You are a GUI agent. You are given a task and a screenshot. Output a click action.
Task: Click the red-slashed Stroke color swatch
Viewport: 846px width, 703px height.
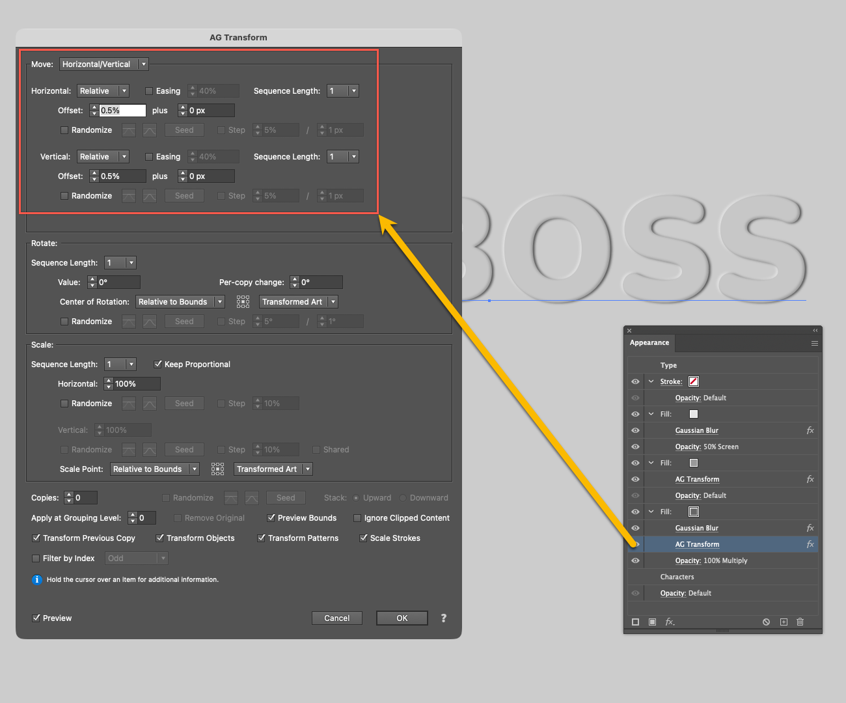click(694, 382)
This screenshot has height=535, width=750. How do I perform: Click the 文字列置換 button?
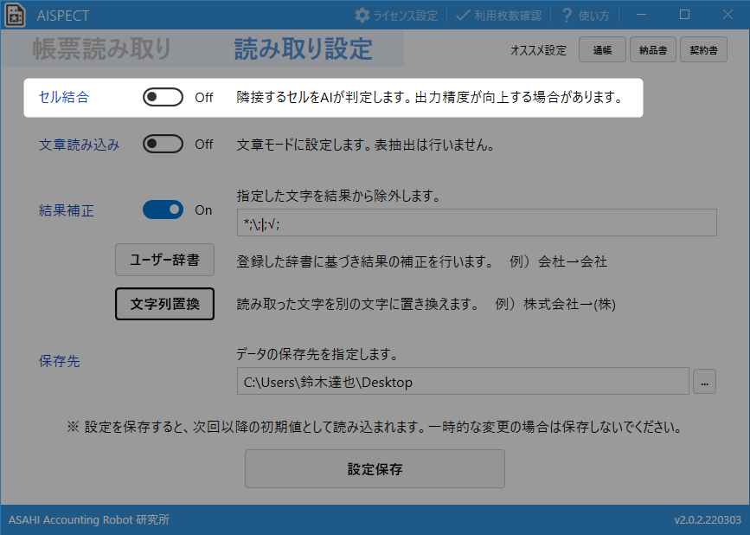pos(164,304)
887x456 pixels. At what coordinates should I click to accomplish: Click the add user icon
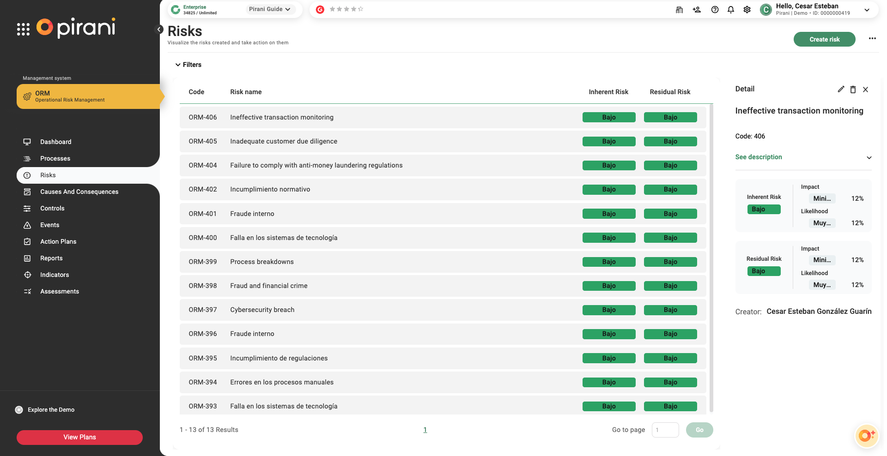point(697,10)
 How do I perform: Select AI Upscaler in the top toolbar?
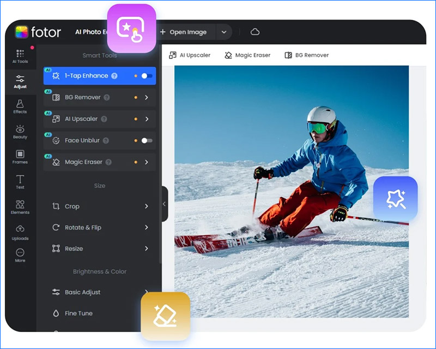coord(190,55)
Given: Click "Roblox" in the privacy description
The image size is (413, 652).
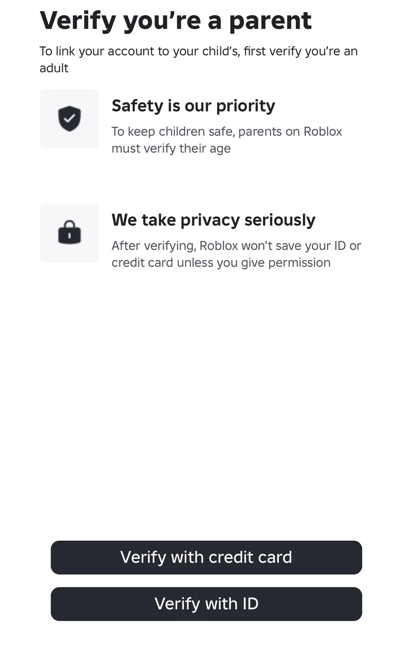Looking at the screenshot, I should (x=218, y=246).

### Activity
Pictures do not belong in the copy. Repeat exactly each line from the one with "Task: Click the" through the end of the listing.

### Your response
Task: Click the red-slashed Stroke color swatch
Viewport: 846px width, 703px height.
click(694, 382)
This screenshot has height=535, width=750. How do I perform: Click the 文字列置換 button?
pos(164,304)
887x456 pixels. At what coordinates should I click to accomplish: Click the add user icon
point(697,10)
 How do I perform: Select AI Upscaler in the top toolbar?
coord(190,55)
Given: Click "Roblox" in the privacy description
The image size is (413, 652).
Looking at the screenshot, I should (x=218, y=246).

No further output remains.